On this day in 2015, the U.S. Supreme Court issued a decision in Young v. UPS, a landmark case in the continued fight to ensure all pregnant workers can access the accommodations they need to maintain a healthy pregnancy without being forced off the job.
Peggy Young, a former driver for UPS, was pushed onto unpaid leave when she needed a modest lifting restriction while pregnant, despite the fact that UPS accommodated similar requests for other, non-pregnant workers. Young sued her employer, and the case made it all the way to the Supreme Court which, seven years ago today, told employers that if they are accommodating a large percentage of non-pregnant workers, like all workers with on-the-job injuries or disabilities, but not pregnant workers, then they are likely violating the act by placing a “significant burden” on pregnant workers.
However, while the Court’s decision was a victory for Young herself, as A Better Balance Co-Founder and Co-President Dina Bakst said the day after the decision came down, “The ruling does not level the playing field for all pregnant workers.” According to the ruling, a pregnant worker must still undergo a multi-step process and show the court others in their workplace who also failed to receive accommodations, a burden not placed on workers with disabilities. As analysis in our report, Long Overdue showed, this standard has led to ⅔ of pregnant workers still losing their cases following Young v. UPS. The Americans with Disabilities Act also offers weak protections because pregnancy is not considered a disability, and thus affords no protections to pregnant workers who need accommodations to prevent disabilities from arising.

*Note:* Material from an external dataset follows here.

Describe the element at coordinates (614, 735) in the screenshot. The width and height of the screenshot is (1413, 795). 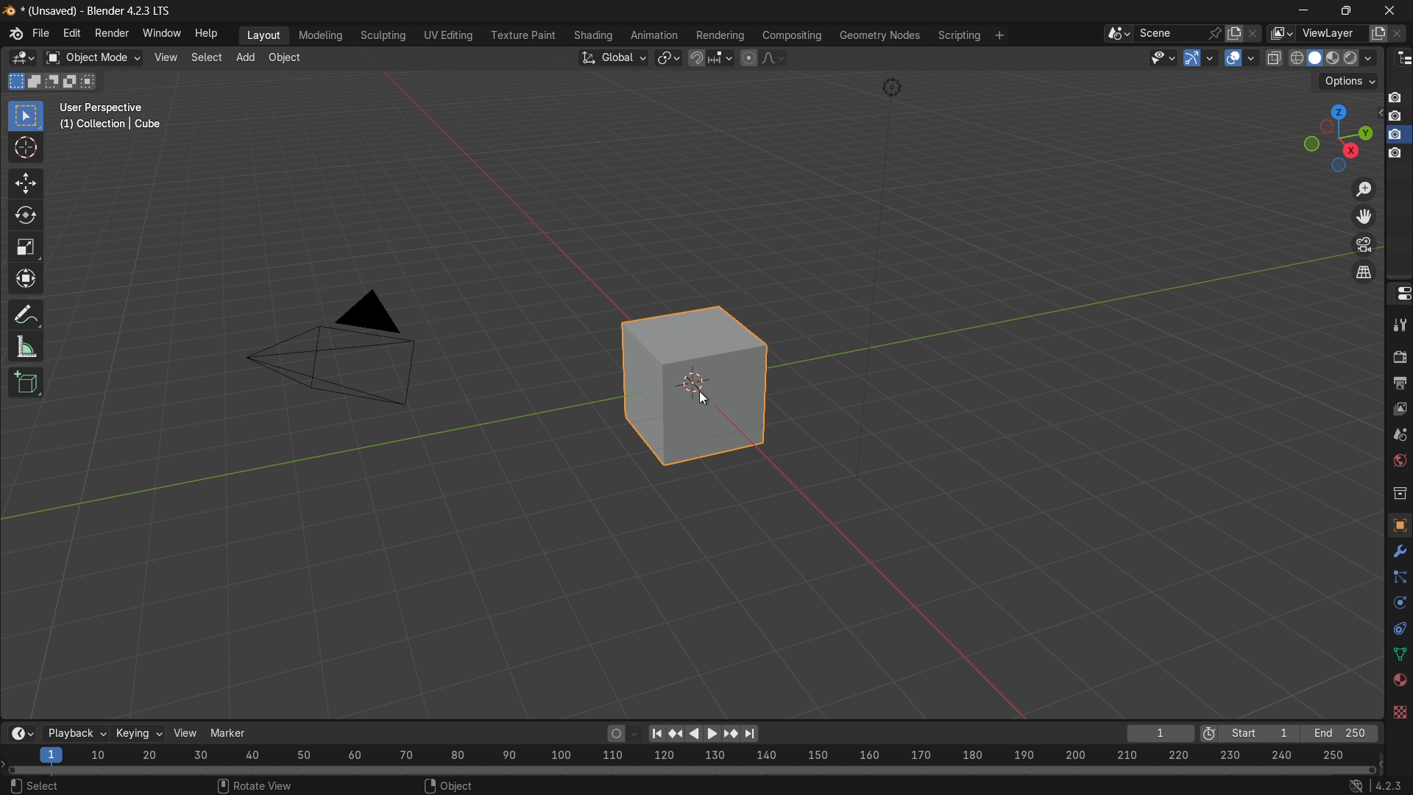
I see `auto keying` at that location.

The only way to truly level the playing field for pregnant workers is for Congress to close the gaps in current law and pass the Pregnant Workers Fairness Act (PWFA). The PWFA would guarantee a clear, affirmative and proactive right to workplace accommodations for pregnant and postpartum workers unless it causes an undue hardship on employers, ensuring that all pregnant and postpartum workers can access the simple but vital accommodations they need to maintain a healthy pregnancy without jumping through legal hoops or risking being pushed off the job. It is time to put an end to the horrific mistreatment that workers across the country are still facing.
As we reflect upon the impact of Young v. UPS, the lessons learned from this landmark case, and the rampant discrimination pregnant workers continue to face, we call on the Senate to pass the Pregnant Workers Fairness Act now.